• _WHAT IS NEEDED_: Below are entries with pictures among them; reproduce exactly, and only, the lines from the one containing "Task: Click the Akismet Anti-Spam plugin icon" down to the one containing "Given: Select the 临床检查 option", without the pictures.
-=-=-
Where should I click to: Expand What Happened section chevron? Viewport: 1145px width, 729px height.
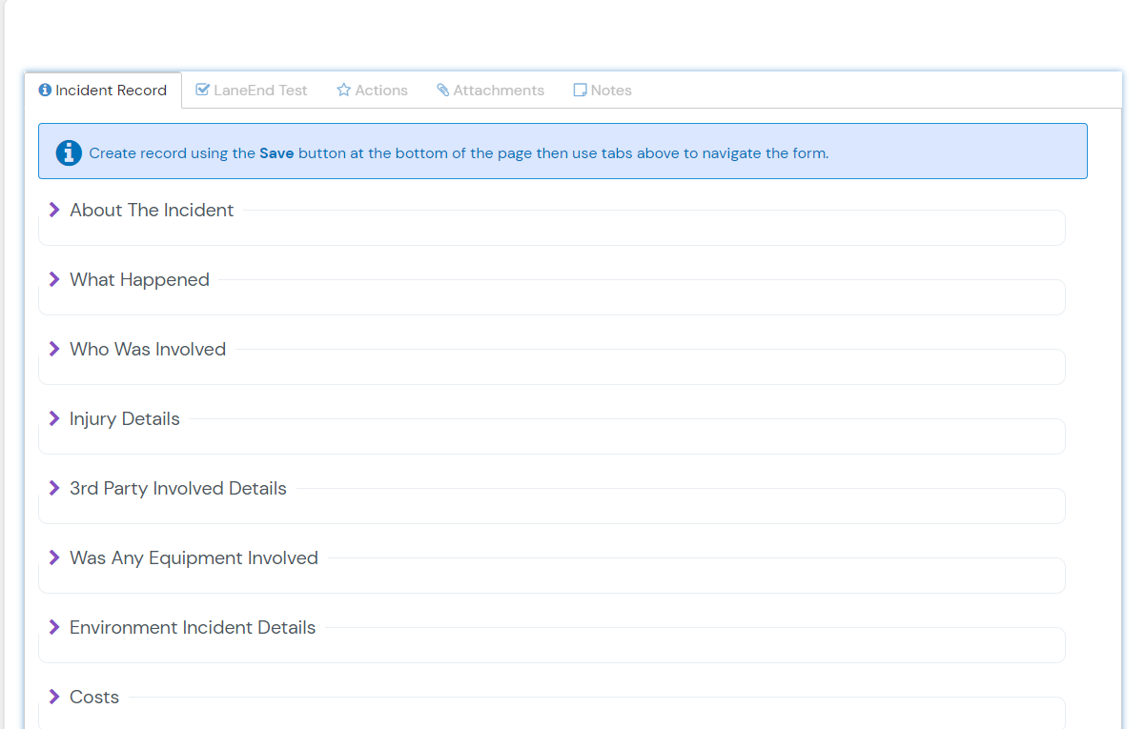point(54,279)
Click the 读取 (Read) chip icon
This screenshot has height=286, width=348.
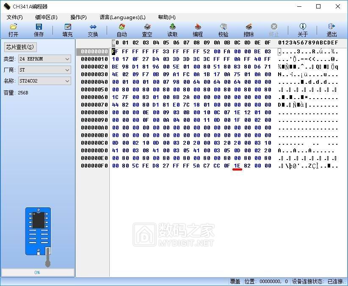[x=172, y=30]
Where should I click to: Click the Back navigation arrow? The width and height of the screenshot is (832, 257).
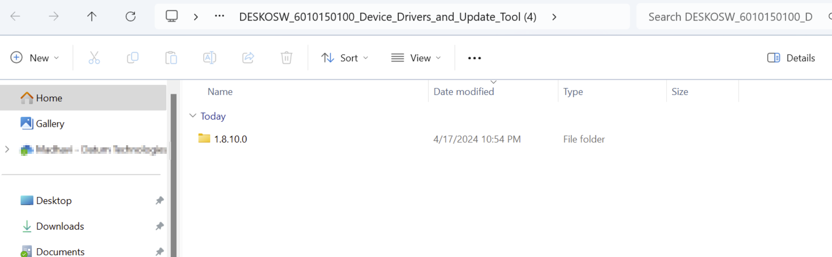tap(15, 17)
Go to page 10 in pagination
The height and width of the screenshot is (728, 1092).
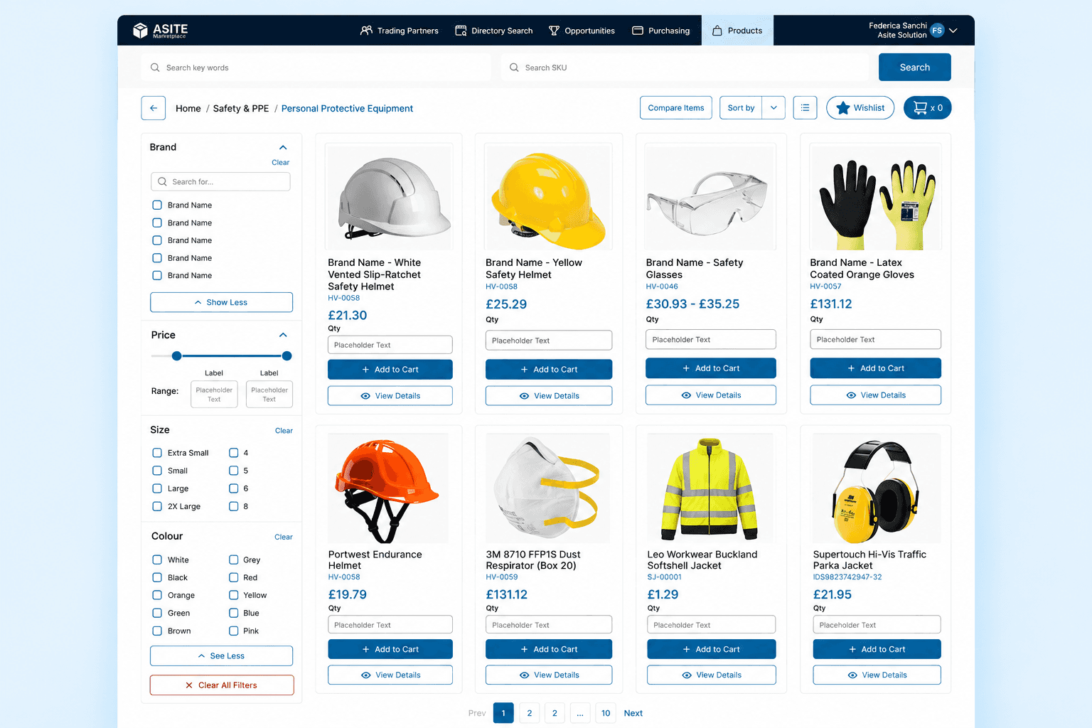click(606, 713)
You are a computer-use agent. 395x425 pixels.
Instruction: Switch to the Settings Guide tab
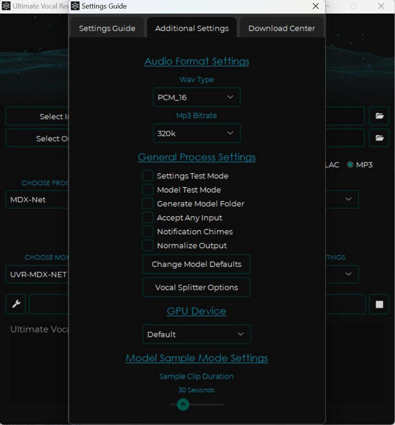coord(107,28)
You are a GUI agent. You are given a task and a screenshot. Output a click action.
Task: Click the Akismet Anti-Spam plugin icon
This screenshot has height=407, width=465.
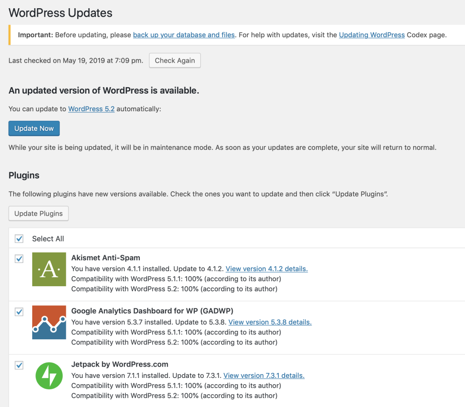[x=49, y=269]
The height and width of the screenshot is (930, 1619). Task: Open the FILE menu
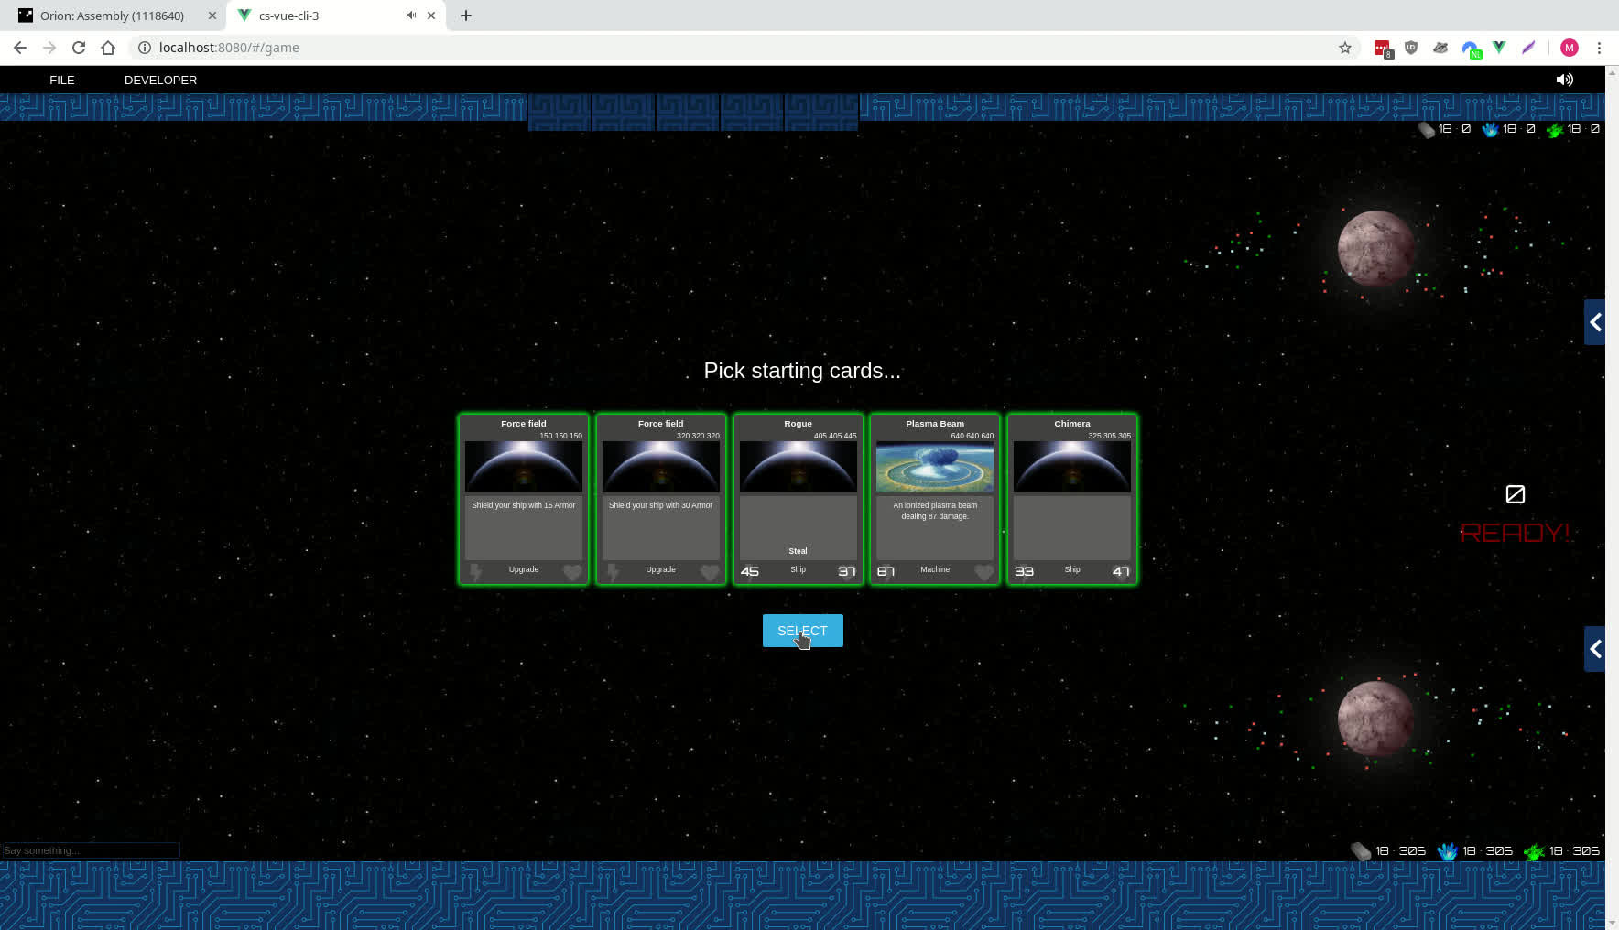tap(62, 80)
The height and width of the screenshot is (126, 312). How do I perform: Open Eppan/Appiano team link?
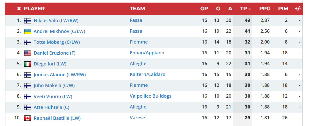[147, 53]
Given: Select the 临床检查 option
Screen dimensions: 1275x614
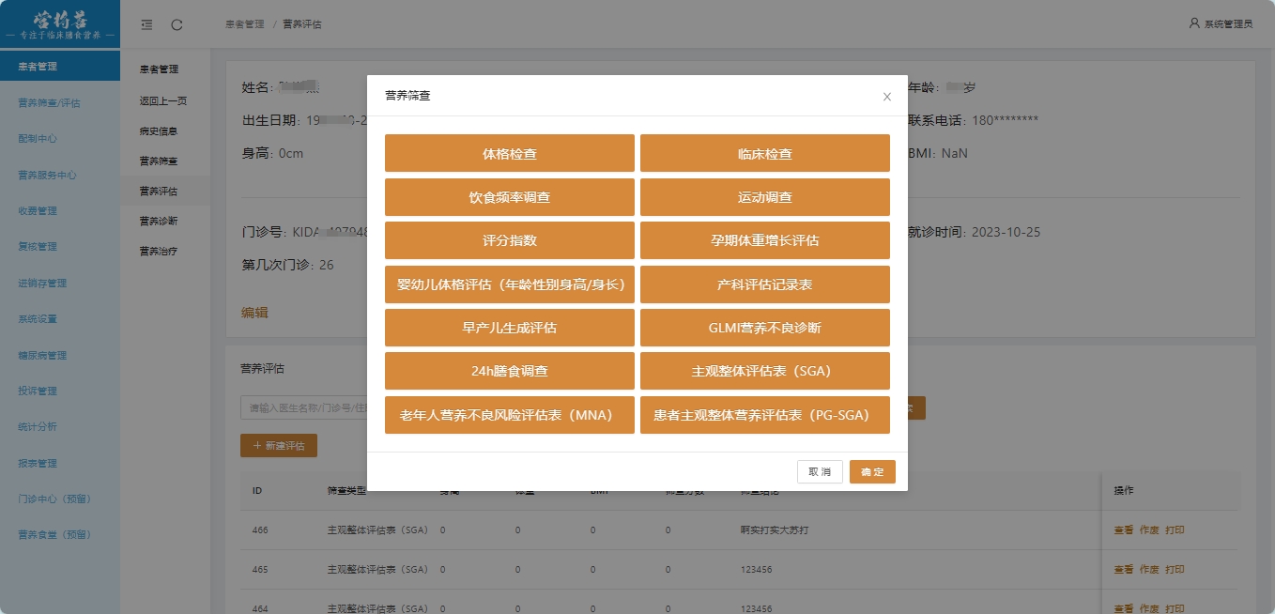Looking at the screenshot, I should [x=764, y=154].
-=-=-
• _ANSWER SPACE_:
Task: Click the Akismet Anti-Spam plugin icon
This screenshot has height=407, width=465.
[x=49, y=269]
The height and width of the screenshot is (930, 1619). Task: Open the FILE menu
tap(62, 80)
The height and width of the screenshot is (126, 312). How do I perform: Open Eppan/Appiano team link?
[147, 53]
Given: Select the 临床检查 option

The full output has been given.